■ **Exercise task**:
Can you continue the court opinion excerpt below, on how broadly a rule may be framed for a Teague inquiry, starting after its final sentence?

■ **Source document**:
The Supreme Court rejected that formulation: “The generalized Lockett rule (that the sentencer must be allowed to consider any mitigating evidence) could be thought to support the Court’s conclusion in Mills and [a second case]. But what is essential here is that it does not mandate the Mills rule.” Beard, 542 U.S. at 414, 124 S.Ct. 2504; see also id. at 416, 124 S.Ct. 2504 (rejecting as insufficient, for purposes of the Teague analysis, that “the Lockett principle — conceived of at a high level of generality — could be thought to support the Mills rule”). Instead, the Court asked whether, considering the more specific rules announced in Lockett and Mills, “reasonable jurists could have concluded that the Lockett line of cases did not compel Mills.” Beard, 542 U.S. at 416, 124 S.Ct. 2504; see also Gray v. Netherland, 518 U.S. 152, 169, 116 S.Ct. 2074, 135 L.Ed.2d 457 (1996) (rejecting as too broad the formulation of a rule that “a capital defendant must be afforded a meaningful opportunity to explain or deny the evidence introduced against him at sentencing”: “the new-rule doctrine ‘would be meaningless if applied at this level of generality’ ” (quoting Sawyer, 497 U.S. at 236, 110 S.Ct. 2822)); Gilmore v. Taylor, 508 U.S. 333, 344, 113. S.Ct. 2112, 124 L.Ed.2d 306 (1993) (rejecting as too broad the formulation of a rule that “the right to present a defense includes the right to have the jury consider it, and that confusing instructions on state law which prevent a jury from considering an affirmative defense therefore violate due process”: “the level of generality at which [the habeas petitioner] invokes this line of cases is far too great to provide any meaningful guidance for purposes of our Teague inquiry”).

■ **Data excerpt**:
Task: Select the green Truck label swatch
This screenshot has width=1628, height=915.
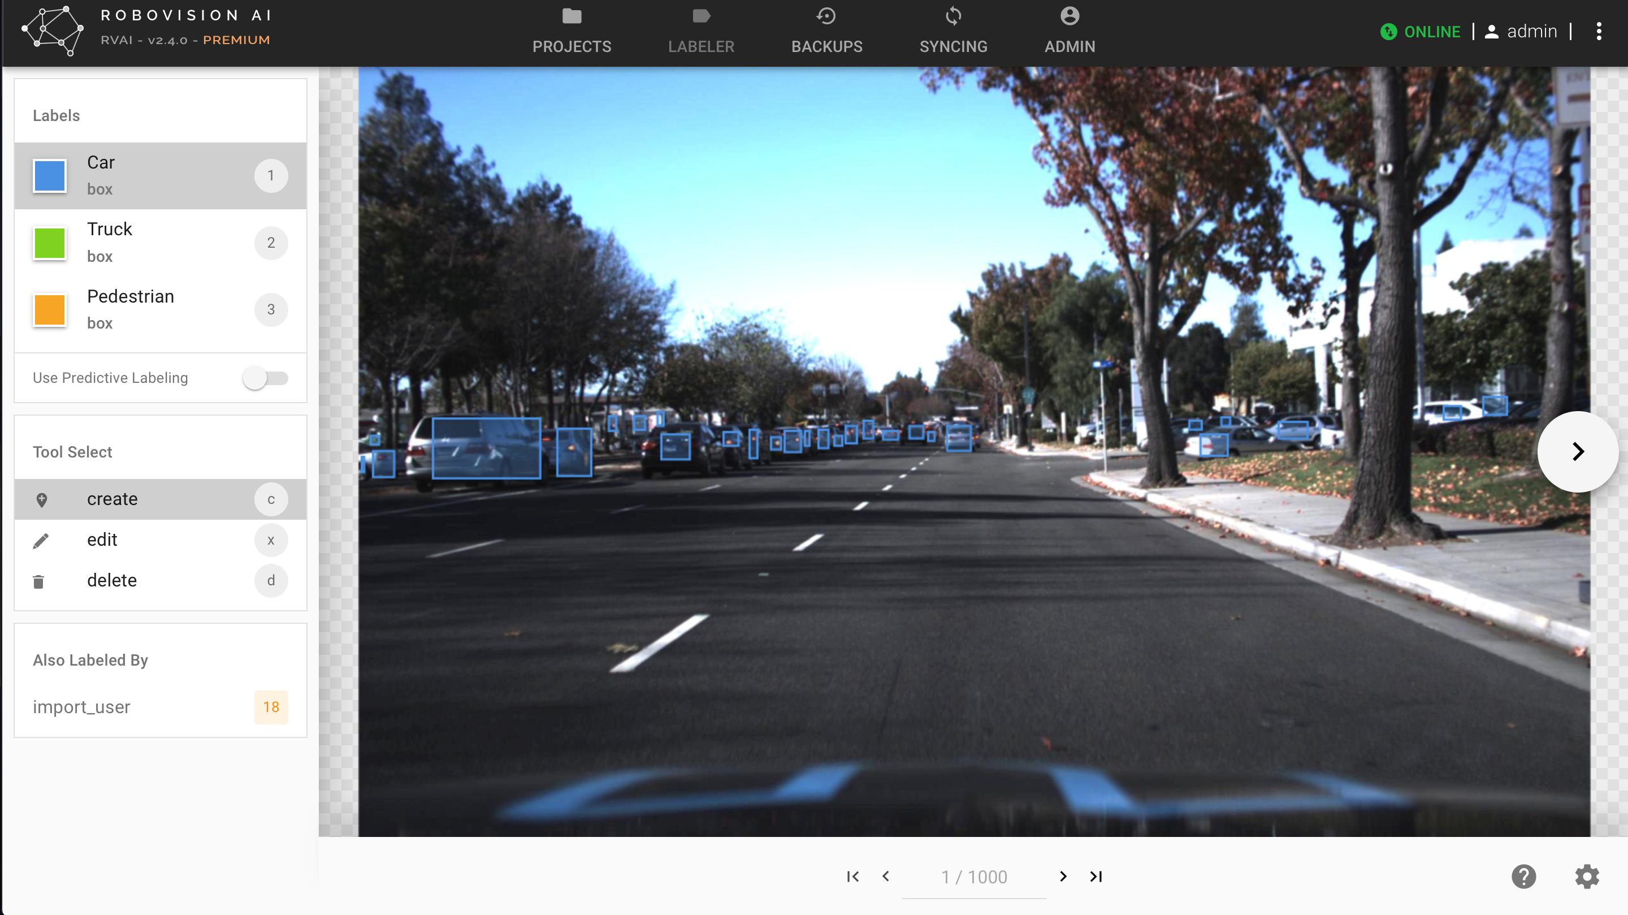Action: pos(50,243)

■ **Response**:
With that guidance in mind, we must reject Petitioner’s proposed formulation of the rule: “[A] state may not arbitrarily inflict the death penalty.” We agree with Petitioner that Furman and Gregg “articulate a general Eighth Amendment standard that the death penalty is unconstitutional if imposed arbitrarily.” Andrews, 798 F.3d at 790. But the Supreme Court precedent discussed above does not allow us to define the “rule” for Teague purposes at such a high level of generality. Just as the Supreme Court rejected the proposed rule in Sawyer — -“reliability in sentencing” — even though its prior cases supported that general proposition, we must reject as too broad a rule that prohibits “arbitrariness” in imposing the death penalty. Although Furman condemned one specific form of arbitrariness related to the death penalty, it does not necessarily follow that Furman dictates the result in all other challenges to the death penalty under the banner of “arbitrariness.” Instead, we must examine whether, in 2003, reasonable jurists would have been compelled to conclude that the Eighth Amendment prohibited not only the form of arbitrariness prohibited by Furman, but also the form of arbitrariness alleged by Petitioner.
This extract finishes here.